If you reside in Washington, Oregon, Alaska, or California, our team is prepared to take your call today. Call 1 (800) 262-8529 to secure a free consultation with Anderson Carey Williams & Neidzwski, LLP today.
- The Death On the High Seas Act
- State Workers’ Compensation Law
- The Jones Act
- Statute Of Limitations
- Additional Resources
Generally, the Death on the High Seas Act permits family members of people killed in boating accidents to recover damages from people who caused fatal accidents. Concerning yachting accidents, individuals whose family members died in yachting accidents may be able to sue the person or vessel at fault under the Death on the High Seas Act.
Damages refer to monetary compensation an individual may receive. Under the Death on the High Seas Act, individuals may recover pecuniary damages. Pecuniary damages provide fair compensation for calculable losses associated with the death. Only close family members can sue under the Death on the High Seas Act. Expressly, family members permitted to recover damages for wrongful deaths under the Act include spouses, children, parents, and dependent relatives.
In addition, the Death on the High Seas Act applies to boat accidents, including yachting accidents, that occurred at least three miles from shore. Interestingly, the Death on the High Seas Act also covers airplane accidents at least 12 miles from the coast. The Act preempts state law, meaning that once the Act applies, family members may not file traditional wrongful death suits under state law. However, the Act does not prevent simultaneous cases in foreign courts. Moreover, foreign causes of action may constitute the basis for a case under the Death on the High Seas Act.
Furthermore, family members may recover damages under the Act even if the deceased person contributed to the accident; however, the court must reduce the damage award by the dead person’s contribution to the accident. Finally, if a yacht accident victim has a civil action pending but passes away, the victim’s family member may then bring a wrongful death case under the Death on the High Seas Act.
When yacht workers sustain injuries during their employment, they may wish to pursue claims for workers’ compensation. California, Oregon, Washington, and Alaska state laws allow injured employees to obtain compensation from their employers. However, state worker’s compensation laws only cover certain yacht workers and may exclude most yacht workers. For state law to apply, yacht workers must work on bodies of water enclosed entirely by state lines. Many yacht workers work on the ocean, and state law does not cover them. When yacht workers are employed on navigable waters, federal law, rather than state law, applies.
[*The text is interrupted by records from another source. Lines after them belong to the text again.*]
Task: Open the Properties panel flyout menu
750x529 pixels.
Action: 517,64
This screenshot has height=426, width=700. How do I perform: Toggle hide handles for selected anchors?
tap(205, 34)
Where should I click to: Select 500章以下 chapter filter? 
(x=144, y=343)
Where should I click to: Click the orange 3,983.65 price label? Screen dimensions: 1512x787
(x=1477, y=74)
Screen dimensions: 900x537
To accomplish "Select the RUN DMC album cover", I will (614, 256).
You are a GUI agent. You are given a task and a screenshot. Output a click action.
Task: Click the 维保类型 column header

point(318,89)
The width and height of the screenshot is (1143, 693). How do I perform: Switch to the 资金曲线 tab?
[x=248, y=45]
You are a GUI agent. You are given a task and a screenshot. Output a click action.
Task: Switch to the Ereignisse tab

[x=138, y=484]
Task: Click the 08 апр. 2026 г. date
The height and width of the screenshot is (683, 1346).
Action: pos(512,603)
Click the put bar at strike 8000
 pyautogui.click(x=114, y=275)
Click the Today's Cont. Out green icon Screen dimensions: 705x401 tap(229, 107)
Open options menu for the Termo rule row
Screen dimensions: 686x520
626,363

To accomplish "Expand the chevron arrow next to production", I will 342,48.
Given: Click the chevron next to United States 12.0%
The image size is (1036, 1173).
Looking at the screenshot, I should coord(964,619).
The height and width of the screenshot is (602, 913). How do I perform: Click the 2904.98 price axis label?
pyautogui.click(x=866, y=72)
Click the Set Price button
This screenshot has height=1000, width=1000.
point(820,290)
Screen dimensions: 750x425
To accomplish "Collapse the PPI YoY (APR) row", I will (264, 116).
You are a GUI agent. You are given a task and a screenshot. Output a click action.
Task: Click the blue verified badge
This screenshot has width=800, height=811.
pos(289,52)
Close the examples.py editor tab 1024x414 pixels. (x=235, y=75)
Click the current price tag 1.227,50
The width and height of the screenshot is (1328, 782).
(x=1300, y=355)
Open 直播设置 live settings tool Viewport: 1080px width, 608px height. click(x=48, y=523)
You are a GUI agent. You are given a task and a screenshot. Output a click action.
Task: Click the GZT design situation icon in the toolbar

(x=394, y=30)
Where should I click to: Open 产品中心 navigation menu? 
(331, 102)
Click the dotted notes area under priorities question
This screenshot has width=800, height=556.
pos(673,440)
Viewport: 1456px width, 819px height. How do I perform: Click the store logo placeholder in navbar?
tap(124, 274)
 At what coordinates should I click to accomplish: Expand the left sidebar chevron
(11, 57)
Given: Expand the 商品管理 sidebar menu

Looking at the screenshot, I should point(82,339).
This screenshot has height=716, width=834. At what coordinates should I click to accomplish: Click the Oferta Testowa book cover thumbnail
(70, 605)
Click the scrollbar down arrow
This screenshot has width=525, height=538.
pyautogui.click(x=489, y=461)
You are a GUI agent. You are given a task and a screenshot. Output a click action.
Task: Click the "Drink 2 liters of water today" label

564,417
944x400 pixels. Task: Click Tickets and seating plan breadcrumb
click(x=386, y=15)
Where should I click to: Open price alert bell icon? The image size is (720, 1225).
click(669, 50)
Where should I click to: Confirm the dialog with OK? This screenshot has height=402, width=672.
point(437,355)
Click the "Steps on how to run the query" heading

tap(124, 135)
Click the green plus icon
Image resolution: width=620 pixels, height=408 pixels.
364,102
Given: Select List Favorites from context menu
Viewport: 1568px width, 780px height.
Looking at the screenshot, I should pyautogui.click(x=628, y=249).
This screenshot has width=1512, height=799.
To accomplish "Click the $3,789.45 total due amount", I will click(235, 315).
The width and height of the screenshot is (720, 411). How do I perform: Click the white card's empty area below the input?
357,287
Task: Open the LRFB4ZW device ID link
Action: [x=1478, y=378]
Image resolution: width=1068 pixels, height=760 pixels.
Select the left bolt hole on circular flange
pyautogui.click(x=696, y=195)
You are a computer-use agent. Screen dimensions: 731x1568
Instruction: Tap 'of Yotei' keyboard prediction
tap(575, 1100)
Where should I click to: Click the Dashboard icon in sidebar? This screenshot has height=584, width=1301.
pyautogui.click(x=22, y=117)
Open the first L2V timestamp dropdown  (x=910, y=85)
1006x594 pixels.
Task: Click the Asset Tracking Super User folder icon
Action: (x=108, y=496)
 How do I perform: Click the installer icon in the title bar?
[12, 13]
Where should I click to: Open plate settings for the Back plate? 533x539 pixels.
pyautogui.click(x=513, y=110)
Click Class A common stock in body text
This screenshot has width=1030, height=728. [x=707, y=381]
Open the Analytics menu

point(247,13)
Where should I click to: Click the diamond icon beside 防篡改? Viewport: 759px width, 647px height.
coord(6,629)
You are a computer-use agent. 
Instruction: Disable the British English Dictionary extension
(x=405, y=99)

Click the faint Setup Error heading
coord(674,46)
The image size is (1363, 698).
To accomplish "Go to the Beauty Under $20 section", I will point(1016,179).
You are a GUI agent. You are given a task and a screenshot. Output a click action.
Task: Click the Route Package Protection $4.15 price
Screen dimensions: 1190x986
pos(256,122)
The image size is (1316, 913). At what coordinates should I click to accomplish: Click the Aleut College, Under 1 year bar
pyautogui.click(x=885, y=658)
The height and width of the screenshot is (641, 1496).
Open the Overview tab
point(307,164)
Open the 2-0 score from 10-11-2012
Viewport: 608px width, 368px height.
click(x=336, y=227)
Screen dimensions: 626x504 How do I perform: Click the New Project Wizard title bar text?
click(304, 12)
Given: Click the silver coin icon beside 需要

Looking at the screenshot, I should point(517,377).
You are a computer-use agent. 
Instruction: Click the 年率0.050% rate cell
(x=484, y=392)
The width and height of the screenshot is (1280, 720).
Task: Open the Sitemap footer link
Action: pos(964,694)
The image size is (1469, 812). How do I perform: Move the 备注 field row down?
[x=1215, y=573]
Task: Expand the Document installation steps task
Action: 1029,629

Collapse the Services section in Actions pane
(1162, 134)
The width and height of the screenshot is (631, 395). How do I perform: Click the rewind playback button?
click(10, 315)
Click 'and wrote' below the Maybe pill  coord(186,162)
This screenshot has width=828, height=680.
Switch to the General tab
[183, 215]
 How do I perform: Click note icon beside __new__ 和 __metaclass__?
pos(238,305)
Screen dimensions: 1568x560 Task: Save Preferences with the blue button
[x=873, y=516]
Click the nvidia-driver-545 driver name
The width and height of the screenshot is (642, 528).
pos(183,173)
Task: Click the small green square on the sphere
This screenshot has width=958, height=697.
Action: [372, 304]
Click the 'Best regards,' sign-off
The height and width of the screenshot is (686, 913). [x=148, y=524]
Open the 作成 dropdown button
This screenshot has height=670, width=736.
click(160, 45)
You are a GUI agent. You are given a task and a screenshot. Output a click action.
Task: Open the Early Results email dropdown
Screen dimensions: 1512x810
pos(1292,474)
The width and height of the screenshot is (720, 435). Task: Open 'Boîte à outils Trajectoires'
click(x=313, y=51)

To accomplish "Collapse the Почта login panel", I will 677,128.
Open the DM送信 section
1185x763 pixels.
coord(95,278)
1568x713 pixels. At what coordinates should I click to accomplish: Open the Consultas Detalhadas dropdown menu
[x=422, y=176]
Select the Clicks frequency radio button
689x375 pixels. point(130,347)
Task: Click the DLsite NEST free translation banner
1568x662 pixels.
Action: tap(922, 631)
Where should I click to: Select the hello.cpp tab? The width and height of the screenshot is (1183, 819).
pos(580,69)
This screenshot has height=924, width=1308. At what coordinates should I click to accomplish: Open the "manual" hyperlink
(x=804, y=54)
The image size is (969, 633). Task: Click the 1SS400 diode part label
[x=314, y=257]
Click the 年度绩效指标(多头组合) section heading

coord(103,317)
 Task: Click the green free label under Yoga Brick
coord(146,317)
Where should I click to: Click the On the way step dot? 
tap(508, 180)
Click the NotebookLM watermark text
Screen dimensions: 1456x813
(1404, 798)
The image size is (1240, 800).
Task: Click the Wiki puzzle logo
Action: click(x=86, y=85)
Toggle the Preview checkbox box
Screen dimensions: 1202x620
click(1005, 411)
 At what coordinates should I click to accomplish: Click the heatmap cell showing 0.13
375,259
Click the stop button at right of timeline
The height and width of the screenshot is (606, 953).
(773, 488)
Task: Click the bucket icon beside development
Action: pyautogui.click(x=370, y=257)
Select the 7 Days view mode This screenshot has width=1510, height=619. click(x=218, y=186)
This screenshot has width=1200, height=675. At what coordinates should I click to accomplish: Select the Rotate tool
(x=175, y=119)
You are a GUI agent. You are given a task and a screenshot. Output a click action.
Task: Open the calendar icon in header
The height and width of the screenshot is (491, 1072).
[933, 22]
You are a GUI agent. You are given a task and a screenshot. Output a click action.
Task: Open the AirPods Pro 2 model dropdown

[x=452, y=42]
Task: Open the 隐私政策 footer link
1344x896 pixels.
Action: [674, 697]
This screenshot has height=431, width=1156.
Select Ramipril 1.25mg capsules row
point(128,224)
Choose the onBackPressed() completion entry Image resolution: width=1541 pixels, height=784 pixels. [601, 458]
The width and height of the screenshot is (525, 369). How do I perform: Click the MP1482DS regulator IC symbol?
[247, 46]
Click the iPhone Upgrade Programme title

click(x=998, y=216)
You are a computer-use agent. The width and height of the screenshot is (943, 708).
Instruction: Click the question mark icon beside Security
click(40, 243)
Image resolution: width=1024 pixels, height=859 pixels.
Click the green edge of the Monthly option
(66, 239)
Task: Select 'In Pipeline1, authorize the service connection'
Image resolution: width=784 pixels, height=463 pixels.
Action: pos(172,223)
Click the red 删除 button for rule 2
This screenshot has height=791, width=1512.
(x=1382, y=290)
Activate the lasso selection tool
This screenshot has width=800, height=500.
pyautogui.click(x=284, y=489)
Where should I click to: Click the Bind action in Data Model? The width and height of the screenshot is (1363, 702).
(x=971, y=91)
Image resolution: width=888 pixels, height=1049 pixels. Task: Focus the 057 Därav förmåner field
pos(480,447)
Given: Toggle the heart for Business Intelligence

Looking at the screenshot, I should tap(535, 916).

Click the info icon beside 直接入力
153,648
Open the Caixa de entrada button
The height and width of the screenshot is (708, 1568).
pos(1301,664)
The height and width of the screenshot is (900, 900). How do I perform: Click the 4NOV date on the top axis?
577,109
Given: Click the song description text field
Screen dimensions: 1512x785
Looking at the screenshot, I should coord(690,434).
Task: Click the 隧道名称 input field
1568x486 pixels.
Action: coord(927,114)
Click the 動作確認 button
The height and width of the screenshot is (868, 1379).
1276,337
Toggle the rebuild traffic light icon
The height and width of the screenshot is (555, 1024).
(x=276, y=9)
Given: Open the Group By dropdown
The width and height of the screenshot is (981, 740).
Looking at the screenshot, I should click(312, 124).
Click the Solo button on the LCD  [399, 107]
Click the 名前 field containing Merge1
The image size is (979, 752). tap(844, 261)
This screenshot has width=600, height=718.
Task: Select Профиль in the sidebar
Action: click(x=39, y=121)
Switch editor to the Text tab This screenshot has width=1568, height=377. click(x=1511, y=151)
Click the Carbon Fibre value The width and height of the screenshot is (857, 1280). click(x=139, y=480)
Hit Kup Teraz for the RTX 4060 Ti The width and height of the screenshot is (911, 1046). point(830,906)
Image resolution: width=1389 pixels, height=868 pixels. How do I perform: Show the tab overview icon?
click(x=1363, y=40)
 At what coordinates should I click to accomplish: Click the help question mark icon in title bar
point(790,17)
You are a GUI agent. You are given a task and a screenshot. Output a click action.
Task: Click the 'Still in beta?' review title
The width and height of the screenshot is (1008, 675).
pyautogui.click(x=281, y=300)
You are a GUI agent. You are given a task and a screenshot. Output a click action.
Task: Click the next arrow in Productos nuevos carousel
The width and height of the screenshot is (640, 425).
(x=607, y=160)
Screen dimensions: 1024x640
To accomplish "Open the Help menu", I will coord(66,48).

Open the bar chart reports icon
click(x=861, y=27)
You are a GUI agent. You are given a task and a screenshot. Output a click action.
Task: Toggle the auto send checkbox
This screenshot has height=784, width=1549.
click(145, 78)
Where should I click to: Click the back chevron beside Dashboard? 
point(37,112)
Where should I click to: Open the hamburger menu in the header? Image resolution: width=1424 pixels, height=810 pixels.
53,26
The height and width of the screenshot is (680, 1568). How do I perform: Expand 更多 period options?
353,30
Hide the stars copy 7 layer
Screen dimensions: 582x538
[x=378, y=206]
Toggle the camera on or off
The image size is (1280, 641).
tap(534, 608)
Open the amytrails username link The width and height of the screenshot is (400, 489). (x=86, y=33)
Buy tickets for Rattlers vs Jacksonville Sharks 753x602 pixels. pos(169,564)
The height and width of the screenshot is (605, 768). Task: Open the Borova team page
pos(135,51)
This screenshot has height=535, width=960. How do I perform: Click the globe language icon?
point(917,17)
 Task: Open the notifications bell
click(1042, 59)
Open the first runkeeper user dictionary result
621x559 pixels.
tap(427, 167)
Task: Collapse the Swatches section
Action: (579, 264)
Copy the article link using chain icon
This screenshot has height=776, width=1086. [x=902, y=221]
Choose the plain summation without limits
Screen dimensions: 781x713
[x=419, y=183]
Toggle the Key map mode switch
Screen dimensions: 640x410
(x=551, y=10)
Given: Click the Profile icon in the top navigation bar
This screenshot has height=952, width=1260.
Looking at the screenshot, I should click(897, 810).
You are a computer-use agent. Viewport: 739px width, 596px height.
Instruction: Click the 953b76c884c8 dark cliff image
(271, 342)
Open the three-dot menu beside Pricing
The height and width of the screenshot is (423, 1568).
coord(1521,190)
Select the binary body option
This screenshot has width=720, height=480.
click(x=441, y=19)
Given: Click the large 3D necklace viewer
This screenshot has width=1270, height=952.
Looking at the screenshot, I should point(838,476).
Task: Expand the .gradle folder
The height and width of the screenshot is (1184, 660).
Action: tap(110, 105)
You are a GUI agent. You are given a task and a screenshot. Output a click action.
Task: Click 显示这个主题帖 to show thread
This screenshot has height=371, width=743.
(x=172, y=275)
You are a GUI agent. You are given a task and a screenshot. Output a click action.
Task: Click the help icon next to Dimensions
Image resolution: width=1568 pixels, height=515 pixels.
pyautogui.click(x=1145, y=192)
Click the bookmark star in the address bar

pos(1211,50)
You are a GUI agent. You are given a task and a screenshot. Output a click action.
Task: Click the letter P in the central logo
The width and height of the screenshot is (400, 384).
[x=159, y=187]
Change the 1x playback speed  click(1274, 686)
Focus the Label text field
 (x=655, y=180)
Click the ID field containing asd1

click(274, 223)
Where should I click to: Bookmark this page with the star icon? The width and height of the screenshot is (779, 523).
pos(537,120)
Generally, seamen have no right to receive workers’ compensation benefits under state law. Under the Jones Act, yacht workers can receive damages for yachting injuries. The Jones Act covers yacht workers who are employed on navigable waters. Navigable waters include ocean waters, lakes, and rivers that traverse state lines and facilitate interstate commerce. Yacht workers who sustain work-related injuries may sue their employers under the Jones Act. In addition, US Code 46 Section 301301 allows injured workers to sue an engineer who worked on the vessel or a mate and master on the ship. The Jones Act stipulates that a worker must establish negligence on the part of their employer or another worker. Generally, employers must provide yacht workers with a reasonably safe work environment and exert ordinary care to keep the vessel safe. Failure to maintain a safe work environment constitutes negligence when an employee sustains injuries. Examples of unsafe work conditions include:
- Slippery materials on deck
- Broken or poorly maintained equipment
- Lack of necessary equipment
- Lack of correct training for the crew
- Unsafe work procedures
- Negligence of the seaman’s co-workers, and
- Assault by a co-worker
To prove employer negligence, injured yacht workers must show:
- Their employers had a duty to take reasonable care to ensure their safety.
- Their employers put their safety at risk, breaching the duty of care.
- The yacht workers suffered an actual injury.
- The employers’ failure to take reasonable care contributed to or caused their injuries. Under the Jones Act, it is sufficient to show that an employer contributed to an accident, and an employee does not need to show that the employer’s actions, or lack of actions, were the sole cause of the accident.
A statute of limitations is the time period in which a person may bring a lawsuit. Injured yacht workers and the family members of deceased yacht workers may wish to be aware of relevant statutes of limitations. Once a statute of limitations expires, an individual generally will not be able to bring a lawsuit to recover compensation for injury or death.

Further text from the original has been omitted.